Friday, 16 September 2011

Friends on the Foreshore

It was warmer from the start today, and with just light clouds covering half of the sky and the wind now a mere zephyr it looked like it would stay that way. Plenty of (common) bird life in the cemetery with a small 'fall' of Robins having joined yesterday's throng, in addition there were also singing Chiffchaff and Coal Tit (both plural).

Over at Radipole Lake it was more or less a case of same, same with the large influx/emergence of Red Admiral Butterflies continuing from yesterday as well. There were also plenty of Sand Martins passing through but very few Swallows and House Martins,

while what looked like the Arctic Tern, present here for a few days now and far better captured by Dave Chown, was today in company with Cormorant and Mallard.

Always a delight to record, via their easily identifiable 'pinging' calls, let alone to see are

Bearded Tit which today were both visible and audible either side of the path at the north end of The Loop.

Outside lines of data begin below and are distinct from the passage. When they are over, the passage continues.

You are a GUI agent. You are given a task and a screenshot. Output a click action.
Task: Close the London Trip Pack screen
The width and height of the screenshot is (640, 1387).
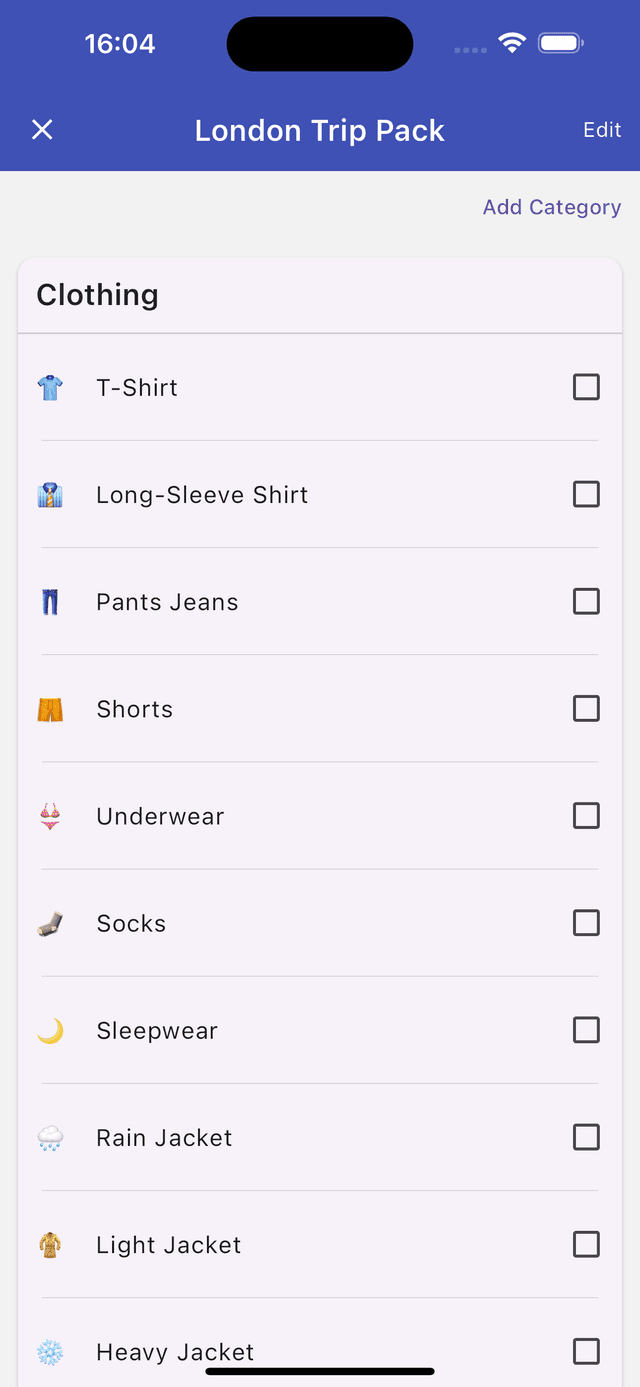point(42,130)
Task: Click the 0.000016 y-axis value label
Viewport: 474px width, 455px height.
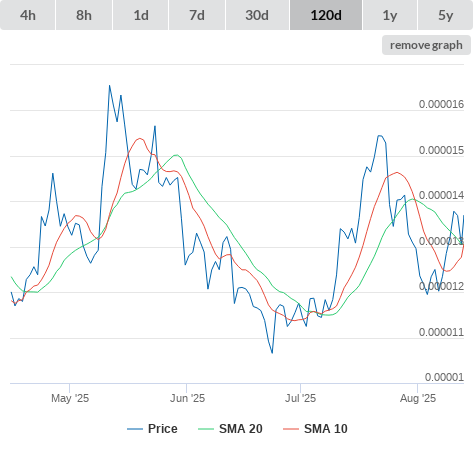Action: [x=441, y=104]
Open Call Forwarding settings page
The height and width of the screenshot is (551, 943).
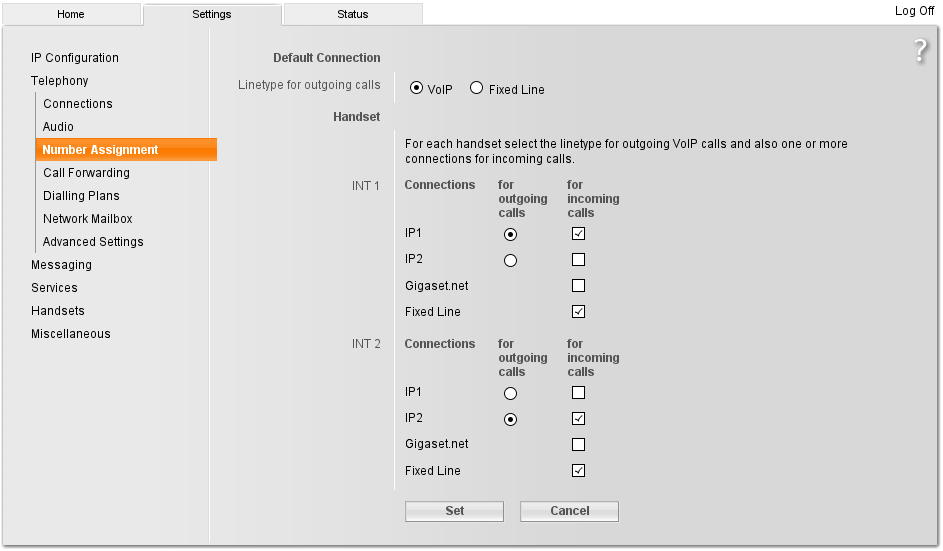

It seemed the Carp anglers were not even out of bed yet, but feel sure that if their 'bite alarms' activated they would soon be in attendance.

There was some time to check on the progress of the Mute Swan cygnets before heading to Portland, and with c5 at the Concrete Bridge and the usual c7 close to the Visitor's Centre this was the highest total personally recorded this year.

Even in this juvenile state, some are looking serene already

while most are showing plenty of white in the wings when outstretched.

Looking back north from the seaward end of Barleycrates Lane, the West Cliff and West Bay had taken on a tranquility not seen over the past week of stormy weather.

A lone Kestral was perch a little further along, but it wasn't until arriving at The Barns that anything else of note was spotted.

There, a male and

female/ juvenile Common Redstarts were seen together, the photographs being a couple from this Spring.

Things remained very quiet throughout the return walk across Top Fields, Culverwell and down to the Observatory, probably adequately endorsed by resorting to photographing Flies?

However, on the way to the bus this bold Rook seemed unperturbed at my presence, while at

Secret's house a single Common Darter allowed just one shot.

By the time I reached Ferry Bridge, the Ebb was almost over so just a short stop only to find my friends John Gifford and his sister Maggie searching the exposed sand. Just a little journalistic licence here John, but I know the secret will be safe with you both - don't tell them your name Pike!!!!